With deaths soaring, she rented a refrigerated trailer to handle the overload. Every other week, Gaffney drove to New York from her home in Charlotte, North Carolina to take on the responsibilities her brother had left behind.
“It’s been an emotional journey,” said Gaffney said.
South Carolina’s Troy has faced somewhat different challenges, after years of working alongside his father.
The Troys had agreed that Shawn would take over the business during the next few years. But he had expected to do so with his father’s counsel, whose death left a void well beyond the chapel.
The elder Troy, known as Penn, had served as a county commissioner, local school board member and church treasurer. But those were just his official duties.
“If my mother didn’t have enough to feed us, he’d help us out. When you’re talking about Mr.

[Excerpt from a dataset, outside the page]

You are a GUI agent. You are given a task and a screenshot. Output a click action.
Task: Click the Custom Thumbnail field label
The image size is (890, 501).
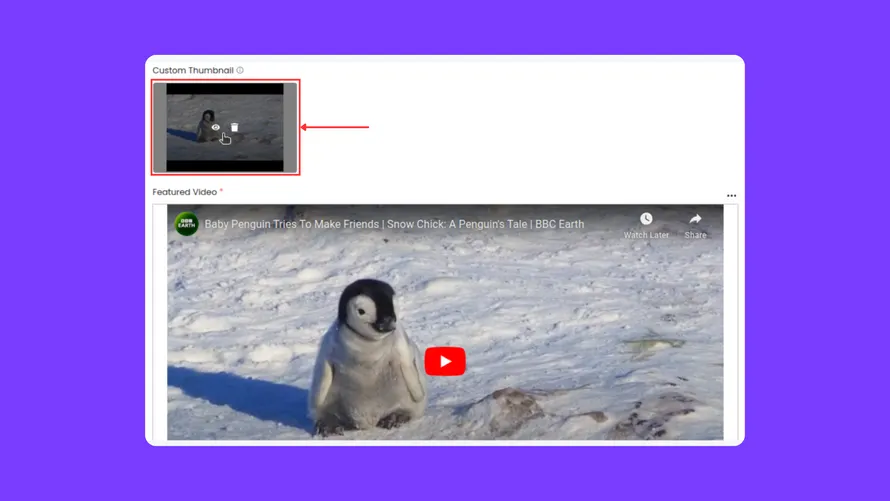[193, 71]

Penn, he was the community,” said Jessica Godbolt, a former neighbor.
When officials voted to close a school because of declining enrollment, Troy pushed to turn it into a science academy that drew more students, said Cynthia Leggette, a longtime friend. Noting that a citizens committee lobbying for school improvements was overwhelmingly white, Troy brought Black parents into the fold.
Last summer, both Troys were hospitalized with COVID. The first months after his August death were the hardest.
Penn Troy’s charisma gave life to the business of death. Shawn Troy had mostly worked behind the scenes.
Near sunset recently, Troy paced down a row of headstones, planting tiny flags at an empty plot to mark it for a burial the following morning. Not 50 feet away, shadows stretched across his father’s grave.
“I don’t think I’ll ever get over it,” he said. “But I’ll get through it.”
Associated Press reporters Allen G. Breed and Angeliki Kastanis contributed to this story.